▶ [Data section]
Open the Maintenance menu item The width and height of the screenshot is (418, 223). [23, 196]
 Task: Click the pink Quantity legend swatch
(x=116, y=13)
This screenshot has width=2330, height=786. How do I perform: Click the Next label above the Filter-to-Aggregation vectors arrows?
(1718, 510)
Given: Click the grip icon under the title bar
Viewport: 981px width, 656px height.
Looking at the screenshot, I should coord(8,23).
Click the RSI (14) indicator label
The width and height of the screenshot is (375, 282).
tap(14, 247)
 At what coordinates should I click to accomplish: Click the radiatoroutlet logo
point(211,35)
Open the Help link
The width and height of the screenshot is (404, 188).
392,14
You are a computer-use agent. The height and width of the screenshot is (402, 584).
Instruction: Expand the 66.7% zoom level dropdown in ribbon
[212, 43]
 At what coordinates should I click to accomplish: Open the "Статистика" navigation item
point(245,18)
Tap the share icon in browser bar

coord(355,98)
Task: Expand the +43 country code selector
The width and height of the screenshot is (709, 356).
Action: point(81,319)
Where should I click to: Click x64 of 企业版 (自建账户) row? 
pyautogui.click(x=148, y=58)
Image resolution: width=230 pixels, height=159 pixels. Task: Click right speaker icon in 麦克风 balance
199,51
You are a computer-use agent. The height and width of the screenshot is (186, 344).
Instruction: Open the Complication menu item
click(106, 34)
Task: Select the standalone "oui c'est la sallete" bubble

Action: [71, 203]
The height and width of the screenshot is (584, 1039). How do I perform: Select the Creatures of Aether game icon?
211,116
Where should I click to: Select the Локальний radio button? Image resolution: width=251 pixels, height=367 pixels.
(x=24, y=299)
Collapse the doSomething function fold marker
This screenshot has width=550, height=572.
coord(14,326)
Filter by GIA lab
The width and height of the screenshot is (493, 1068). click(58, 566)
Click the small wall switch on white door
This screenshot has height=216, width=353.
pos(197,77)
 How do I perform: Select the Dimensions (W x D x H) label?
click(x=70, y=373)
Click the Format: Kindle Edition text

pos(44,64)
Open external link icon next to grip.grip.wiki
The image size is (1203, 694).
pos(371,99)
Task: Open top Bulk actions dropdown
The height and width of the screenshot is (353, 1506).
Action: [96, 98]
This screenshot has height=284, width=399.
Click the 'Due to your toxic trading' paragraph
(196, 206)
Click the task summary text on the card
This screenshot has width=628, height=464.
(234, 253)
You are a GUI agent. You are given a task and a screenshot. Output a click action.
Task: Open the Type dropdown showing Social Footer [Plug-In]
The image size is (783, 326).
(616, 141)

▶ [What the task requires] Exact copy required. Retype all of the entries word for word.

▶ [The answer]
Open the Maintenance menu item The width and height of the screenshot is (418, 223). [23, 196]
 Task: Click the pink Quantity legend swatch
(x=116, y=13)
This screenshot has width=2330, height=786. How do I perform: Click the Next label above the Filter-to-Aggregation vectors arrows?
(1718, 510)
Given: Click the grip icon under the title bar
Viewport: 981px width, 656px height.
Looking at the screenshot, I should coord(8,23).
Click the RSI (14) indicator label
The width and height of the screenshot is (375, 282).
tap(14, 247)
 At what coordinates should I click to accomplish: Click the radiatoroutlet logo
point(211,35)
Open the Help link
The width and height of the screenshot is (404, 188).
392,14
You are a computer-use agent. The height and width of the screenshot is (402, 584).
Instruction: Expand the 66.7% zoom level dropdown in ribbon
[212, 43]
 At what coordinates should I click to accomplish: Open the "Статистика" navigation item
point(245,18)
Tap the share icon in browser bar

coord(355,98)
Task: Expand the +43 country code selector
The width and height of the screenshot is (709, 356).
Action: point(81,319)
Where should I click to: Click x64 of 企业版 (自建账户) row? 
pyautogui.click(x=148, y=58)
Image resolution: width=230 pixels, height=159 pixels. Task: Click right speaker icon in 麦克风 balance
199,51
You are a computer-use agent. The height and width of the screenshot is (186, 344).
Instruction: Open the Complication menu item
click(106, 34)
Task: Select the standalone "oui c'est la sallete" bubble

Action: [71, 203]
The height and width of the screenshot is (584, 1039). How do I perform: Select the Creatures of Aether game icon?
211,116
Where should I click to: Select the Локальний radio button? Image resolution: width=251 pixels, height=367 pixels.
(x=24, y=299)
Collapse the doSomething function fold marker
This screenshot has width=550, height=572.
coord(14,326)
Filter by GIA lab
The width and height of the screenshot is (493, 1068). click(58, 566)
Click the small wall switch on white door
This screenshot has height=216, width=353.
pos(197,77)
 How do I perform: Select the Dimensions (W x D x H) label?
click(x=70, y=373)
Click the Format: Kindle Edition text

pos(44,64)
Open external link icon next to grip.grip.wiki
The image size is (1203, 694).
pos(371,99)
Task: Open top Bulk actions dropdown
The height and width of the screenshot is (353, 1506).
Action: [96, 98]
This screenshot has height=284, width=399.
Click the 'Due to your toxic trading' paragraph
(196, 206)
Click the task summary text on the card
This screenshot has width=628, height=464.
(234, 253)
You are a GUI agent. You are given a task and a screenshot. Output a click action.
Task: Open the Type dropdown showing Social Footer [Plug-In]
The image size is (783, 326).
(616, 141)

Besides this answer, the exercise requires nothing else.